SLURM User Guide

This guide covers how to use SLURM to submit and manage compute jobs on the cluster.

Cluster Overview

The cluster consists of two nodes:

Resource	Control Node (node01)	Compute Node (node02)
CPU	Threadripper PRO 9985WX — 128 threads	Ryzen 9 9950X3D — 32 threads
RAM	256 GB	128 GB
GPU	2× RTX PRO 6000 Blackwell Max-Q (~96 GB VRAM each, ~192 GB total)	RTX 5000 Ada (~32 GB VRAM)
Shards	16 shards (~12 GB each)	2 shards (~16 GB each)
Feature tag	`large`	`small`

Setting	Value
Max job time	7 days
Default job time	30 minutes

GPU Allocation Policy

The GPU(s) can be allocated a few ways:

Allocation	Command	Use Case
Shared (default)	`--gres=shard:N`	Development, inference, small training jobs
Exclusive (single GPU)	`--gres=gpu:1`	Large training jobs requiring one full GPU
Exclusive (multi-GPU)	`--gres=gpu:2`	Multi-GPU parallel training (e.g. PyTorch DDP) needing both GPUs on node01

Shards per Node

Node	GPU	Shards	VRAM per Shard
node01	2× RTX PRO 6000 Blackwell Max-Q	16 shards	~12 GB each
node02	RTX 5000 Ada	2 shards	~16 GB each

warning

SLURM does not enforce VRAM limits per shard. If you exceed your allocation, your job may crash or affect other users. Be a good citizen!

GPU Request Guidelines

node01 (2× RTX PRO 6000 Blackwell Max-Q — 96GB each):

VRAM Needed	Request
< 12 GB	`--gres=shard:1`
12–24 GB	`--gres=shard:2`
24–48 GB	`--gres=shard:4`
48–96 GB	`--gres=gpu:1` (one full GPU)
Multi-GPU parallel training (DDP, model/data parallel)	`--gres=gpu:2` (both GPUs, exclusive)

note

--gres=gpu:1 gives you exclusive access to one of node01's two GPUs (96GB) — it no longer means "the whole node" now that there are two cards. If your job needs to spread work across both GPUs simultaneously (e.g. torchrun --nproc_per_node=2), request --gres=gpu:2 instead. See Multi-GPU Parallel Training below for a full example.

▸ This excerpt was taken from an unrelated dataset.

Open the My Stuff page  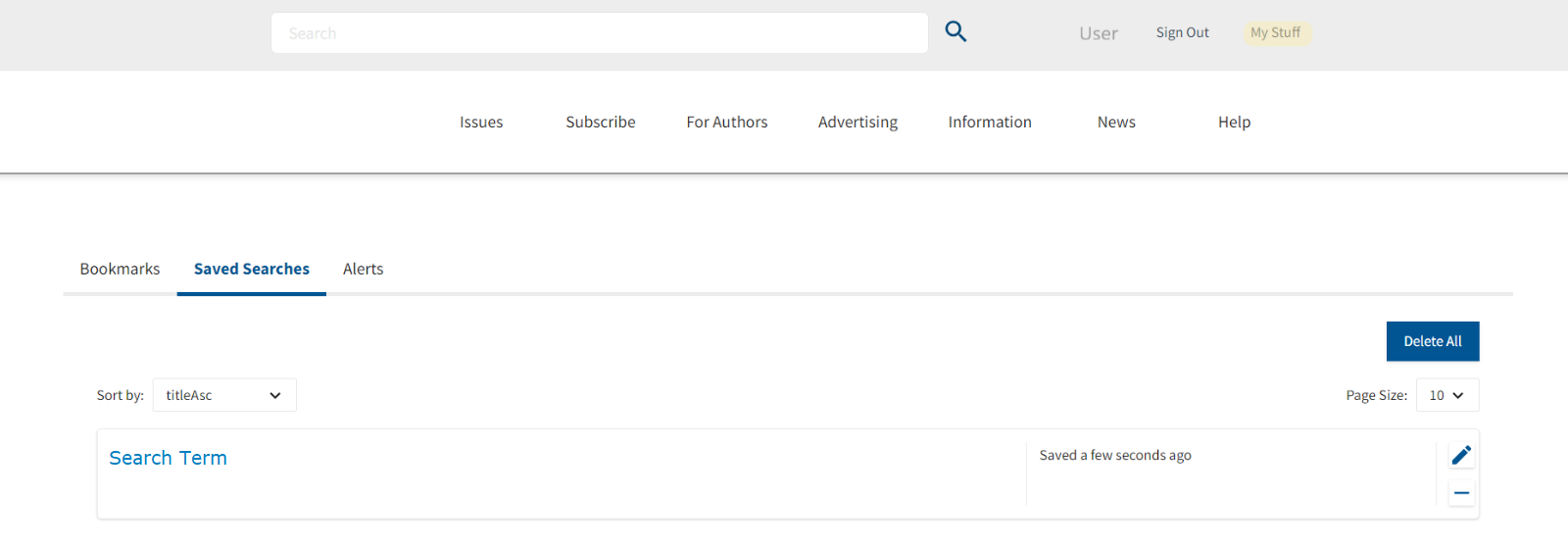tap(1275, 32)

node02 (RTX 5000 Ada — 32GB):

VRAM Needed	Request
< 16 GB	`--gres=shard:1`
16–32 GB	`--gres=gpu:1` (full GPU)

Node Features and Constraints

Each node is tagged with a feature label to help target jobs:

Node	Feature	Use For
node01	`large`	Jobs needing more VRAM, CPU threads, or RAM
node02	`small`	Lighter inference, testing, smaller training runs

By default, SLURM auto-schedules jobs across both nodes based on your resource request. Use --constraint only when your job genuinely requires a specific node.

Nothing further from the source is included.